** Start of RECORDS **

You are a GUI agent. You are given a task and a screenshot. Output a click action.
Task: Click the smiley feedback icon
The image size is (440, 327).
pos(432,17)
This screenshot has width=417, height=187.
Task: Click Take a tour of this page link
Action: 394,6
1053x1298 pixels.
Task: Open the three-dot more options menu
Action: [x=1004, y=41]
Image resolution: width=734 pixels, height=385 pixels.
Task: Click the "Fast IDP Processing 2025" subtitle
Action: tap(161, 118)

** End of RECORDS **

§ TASK STATEMENT:
Format every line of the data above as a Markdown table with the columns "Row" and "Data line." Skip any blank lines.

§ EXERCISE SOLUTION:
| Row | Data line |
|---|---|
| 1 | You are a GUI agent. You are given a task and a screenshot. Output a click action. |
| 2 | Task: Click the smiley feedback icon |
| 3 | The image size is (440, 327). |
| 4 | pos(432,17) |
| 5 | This screenshot has width=417, height=187. |
| 6 | Task: Click Take a tour of this page link |
| 7 | Action: 394,6 |
| 8 | 1053x1298 pixels. |
| 9 | Task: Open the three-dot more options menu |
| 10 | Action: [x=1004, y=41] |
| 11 | Image resolution: width=734 pixels, height=385 pixels. |
| 12 | Task: Click the "Fast IDP Processing 2025" subtitle |
| 13 | Action: tap(161, 118) |